Hello Chris, This is all the information I have at the moment.
Code:
This network also contains a few architectural changes with respect to the current master:
Size changed from 256x2-32-32-1 to 512x2-16-32-1 ~15-20% slower ~2x larger adds a special path for 16 valued ClippedReLU fixes affine transform code for 16 inputs/outputs, buy using InputDimensions instead of PaddedInputDimensions this is safe now because the inputs are processed in groups of 4 in the current affine transform code The feature set changed from HalfKP to HalfKAv2 Includes information about the kings like HalfKA Packs king features better, resulting in 8% size reduction compared to HalfKA The board is flipped for the black's perspective, instead of rotated like in the current master PSQT values for each feature the feature transformer now outputs a part that is fowarded directly to the output and allows learning piece values more directly than the previous network architecture. The effect is visible for high imbalance positions, where the current master network outputs evaluations skewed towards zero. 8 PSQT values per feature, chosen based on (popcount(pos.pieces()) - 1) / 4 initialized to classical material values on the start of the training 8 subnetworks (512x2->16->32->1), chosen based on (popcount(pos.pieces()) - 1) / 4 only one subnetwork is evaluated for any position, no or marginal speed loss
A diagram of the network is available: https://user-images.githubusercontent.com/8037982/118656988-553a1700-b7eb-11eb-82ef-56a11cbebbf2.png A more complete description: https://github.com/glinscott/nnue-pytorch/blob/master/docs/nnue.md
But the testing results are not great for the 45 Mb net. And Ed's results are showing the same at the moment. I do not think this net will overtake Stockfish 13 in real world testing. The +21 Elo is with 10s+0.1s, 1 thread Time Controls. The drop in performance with more time and threads is very sharp.
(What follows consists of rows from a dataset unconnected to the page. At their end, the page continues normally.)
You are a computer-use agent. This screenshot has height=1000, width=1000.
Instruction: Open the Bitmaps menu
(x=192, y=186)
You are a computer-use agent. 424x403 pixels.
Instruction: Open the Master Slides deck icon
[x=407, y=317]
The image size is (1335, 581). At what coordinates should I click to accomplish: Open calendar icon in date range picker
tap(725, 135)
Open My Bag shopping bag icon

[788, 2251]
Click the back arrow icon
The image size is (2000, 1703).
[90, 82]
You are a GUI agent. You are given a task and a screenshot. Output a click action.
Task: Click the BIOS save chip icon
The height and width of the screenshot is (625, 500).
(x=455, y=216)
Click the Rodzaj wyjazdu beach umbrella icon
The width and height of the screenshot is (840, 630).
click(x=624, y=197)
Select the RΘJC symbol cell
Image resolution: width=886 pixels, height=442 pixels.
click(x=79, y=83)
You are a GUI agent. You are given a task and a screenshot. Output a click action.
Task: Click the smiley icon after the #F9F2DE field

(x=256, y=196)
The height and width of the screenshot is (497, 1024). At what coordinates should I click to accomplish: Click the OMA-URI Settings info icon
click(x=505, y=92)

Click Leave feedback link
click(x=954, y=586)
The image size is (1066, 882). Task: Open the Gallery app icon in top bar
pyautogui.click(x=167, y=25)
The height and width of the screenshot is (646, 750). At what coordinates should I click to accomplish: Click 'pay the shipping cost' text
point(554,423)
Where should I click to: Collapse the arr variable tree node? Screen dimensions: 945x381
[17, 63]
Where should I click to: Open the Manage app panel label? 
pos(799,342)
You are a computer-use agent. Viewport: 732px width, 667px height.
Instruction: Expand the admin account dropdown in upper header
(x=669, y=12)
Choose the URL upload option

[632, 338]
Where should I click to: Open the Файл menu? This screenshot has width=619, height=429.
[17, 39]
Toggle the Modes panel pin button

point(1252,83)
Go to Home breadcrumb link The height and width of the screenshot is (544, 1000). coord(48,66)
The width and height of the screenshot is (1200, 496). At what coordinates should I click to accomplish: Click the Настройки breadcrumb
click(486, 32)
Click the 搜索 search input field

The problem with the old nets were that their architecture was by no means optimal, but so much work and time had gone into building and training that changing the design was inhibited. So now they took the step, using Gary’s GitHub code that was being worked on for last few months.
I always find reading Gary’s code difficult, but ....
The indexing of the old net using Ksq was always dumb, so they have a new and probably improved method. This changes the way they update the net accumulator during search but probably won’t make much difference to the rate of needing to do full on recomputes. I’ld guess this gives potential performance without nps penalty. They doubled the “width”, 256 to 512. This is relatively time expensive every time the accumulator needs incrementally updating (more or less each move in the search tree). They halved the next layer. This gains some time, but probably not as much as lost by doubling the accumulator width.
Doubling the width allows for more and interesting “things” to be extracted from raw position. How much? Is it worth it? Who knows, only testing tells. Halving the next layer reduces the non-linearity processing capability of the layer stack. By how much? Who knows. Only testing. Testing is not easy. It takes a relative long time to train up a net to find out how these changes affect a well trained network.
They’ve also added capability to add some pre-computed auxiliary knowledge direct into the upper layer(s). Currently SF piece values (I think).
Basically they got something a bit more amenable to design changes and introduction of new ideas. I’ld see it more as a playground than a finished design. Problem as ever is it takes time to make and build changes, but you can expect to see people making design alterations and releasing new nets. Probably you can expect incremental improvements but also coupled with various wild claims. There’s no rocket science in there, as far as I can see. Quite likely some silent people are maybe quietly doing something.